Responding to complaints by high school and college students that free condoms being distributed by Washington DC health officials are of poor quality and too small, the city now intends to offer Trojan condoms, including extra-large versions, in addition to the less expensive Durex condoms it had distributed exclusively until now.
City officials decided it was worth the extra few thousand dollars per year to encourage sexually active teens to practice safe sex.
“We want to support the regularization of condom use citywide,” Shannon Hader, director of the city’s HIV/AIDS administration told the Washington Post. “We are promoting this idea that using condoms is healthy . . . to destigmatize condom use, for kids (and) grown-ups.”
The District’s health department distributed 3.2 million condoms last year, including about 15,000 in schools, to its 600,000 residents. The program costs the city $165,000 per year.
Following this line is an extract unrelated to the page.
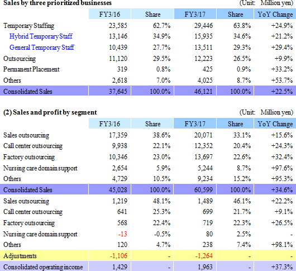Click the red -13 Nursing care value
This screenshot has width=296, height=271.
[x=123, y=234]

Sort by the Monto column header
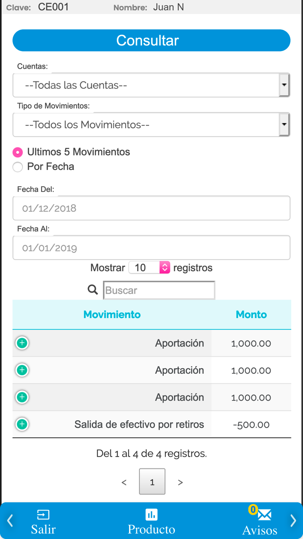[251, 314]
The city pays 5.7 cents per Durex condom, and will pay from 6 to 9 cents for the Trojans, depending on size.
Interested parties can get the condoms online or at more than 100 locations, including liquor stores, barbershops and youth centers.
In a survey of high school students in the District last spring, most participants “felt Trojan brand condoms were of better quality and protection.” They regarded the extra large “Magnum” condom marketed by Trojan as the best because it was “thicker.”
Durexes were perceived by the students to most likely to “pop or break.”
Despite these perceptions, health officials agree that the condoms are equally effective in terms of preventing pregnancy and sexually transmitted diseases.